Ok, many questions: do you experiment these problems only watching LED screens, or also from sunlight, sunglare, bulbs, etc? Does any other stimulus trigger those symptoms? Do you have other health issues? And, lastly: have you consulted a rheumatologist? I just ask because brain fog is usually related to rheumatic conditions, such as arthritis (you would already know if you have it) and fybromalgia (much more tricky to diagnose).
Mrak0020 Few things that come to mind about videos:
image changes constantly, no light that comes continuously from one point to you eyes
But it does… image changes, sure, but it comes from the same place. Even more: it would make a lot more sense that we are annoyed by quick image changes as in videos.
Mrak0020 no need to focus on small details, like letters or buttons, eyes scan all the screen
I thought the same at first… and then, no. I´m not a native english speaker (as you have probably already guessed by some mistake or another in my writing), so I always watch english language shows with subtitles on. Hence, I´m basically reading most of the time. But, if the blu light filter un-whites the subs a little bit… no problem there. And I have just came to think that if I could use a word processing software with some random video as background (which would magically not interfere with the color contrast in letters), it would be… I don´t know, an interesting experiment?
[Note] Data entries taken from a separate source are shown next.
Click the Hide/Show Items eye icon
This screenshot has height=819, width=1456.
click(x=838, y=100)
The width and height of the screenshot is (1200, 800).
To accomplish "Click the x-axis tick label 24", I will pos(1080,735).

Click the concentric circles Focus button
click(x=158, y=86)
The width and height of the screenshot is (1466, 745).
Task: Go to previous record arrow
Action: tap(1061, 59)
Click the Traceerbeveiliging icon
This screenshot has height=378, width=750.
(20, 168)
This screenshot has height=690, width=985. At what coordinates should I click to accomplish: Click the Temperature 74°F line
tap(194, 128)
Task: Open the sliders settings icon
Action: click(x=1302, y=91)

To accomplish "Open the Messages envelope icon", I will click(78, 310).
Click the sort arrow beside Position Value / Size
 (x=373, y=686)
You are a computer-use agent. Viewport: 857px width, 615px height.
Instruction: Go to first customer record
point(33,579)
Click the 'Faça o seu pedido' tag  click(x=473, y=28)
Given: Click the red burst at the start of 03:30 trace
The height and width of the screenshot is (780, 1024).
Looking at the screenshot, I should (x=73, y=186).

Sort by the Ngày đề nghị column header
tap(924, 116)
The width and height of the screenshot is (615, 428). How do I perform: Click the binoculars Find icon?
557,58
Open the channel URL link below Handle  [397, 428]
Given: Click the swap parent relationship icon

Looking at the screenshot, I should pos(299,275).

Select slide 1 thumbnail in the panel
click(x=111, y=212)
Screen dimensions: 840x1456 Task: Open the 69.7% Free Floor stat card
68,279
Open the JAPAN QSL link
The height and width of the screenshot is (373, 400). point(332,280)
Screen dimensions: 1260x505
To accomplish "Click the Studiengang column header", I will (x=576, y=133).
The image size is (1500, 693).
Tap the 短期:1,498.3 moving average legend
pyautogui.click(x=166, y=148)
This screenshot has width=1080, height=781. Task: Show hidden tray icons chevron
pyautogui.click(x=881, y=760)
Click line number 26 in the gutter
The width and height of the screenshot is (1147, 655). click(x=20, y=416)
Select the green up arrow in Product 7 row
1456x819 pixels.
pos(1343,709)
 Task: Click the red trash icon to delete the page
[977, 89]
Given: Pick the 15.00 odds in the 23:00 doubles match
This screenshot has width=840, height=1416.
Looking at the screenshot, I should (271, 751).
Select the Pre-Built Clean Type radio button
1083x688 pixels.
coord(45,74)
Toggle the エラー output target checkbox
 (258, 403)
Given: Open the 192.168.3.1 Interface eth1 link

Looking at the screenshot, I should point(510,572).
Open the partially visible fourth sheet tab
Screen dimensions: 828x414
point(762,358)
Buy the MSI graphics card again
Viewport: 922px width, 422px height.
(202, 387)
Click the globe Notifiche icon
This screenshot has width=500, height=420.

Mrak0020 I would check binocular vision with brock string before the brain for and when you have it. Especially if you have this distinction between watching videos (less need to focus) and doing everything else (more need to focus
I will, no doubt. But I raised the point to my neuro ophthalmologist recently, and he just said "you also need to focus when you´re watching a video". I wont´t discuss opthtalmology with an ophtalmologist, it makes no sense. Yet… it´s different somehow what we (I mean, all humans) do when reading vs watching videos. Although it´s also true that I´m reading subtitles the whole time, I'm also scanning the whole screen. Might be the thing the thing that gives me relief from reading… or not. I don´t think that´s it, but in the end, I can´t be sure.
Mrak0020 There's also one interesting experiment. Another person who shares my symptoms and who tried disassembling screens, tried this: he removed a top polarizer from an LCD screen, so there was no image on the screen (just like here https://www.youtube.com/watch?v=ydRZkLK7S-w&loop=0). Without this detail no matter what is in on the screen, you see no image. Everything is just pure white. He looked at the screen and realized that the pressure is still present, but it seems much easier to look at the screen. He felt that his eyes were looking to nowhere. Then he grabbed a random black thread and placed in front of the screen (on top of it? I am not sure how to say it in English). He looked at the thread, his eyes focused there and he felt the usual eyestrain!
It´s weird how it looks all the same, and yet the sources of our eyestrain can be so different. It really seems that, in your case (and his), that´s the source (or one source) of the problem. I would try adding whatever layer I can use in front of the screen. I read recently that some guy succeeded to use LCD screens by simply putting some sort of plastic sleeve over it. I bet (s)he is triggered by the same source as you are.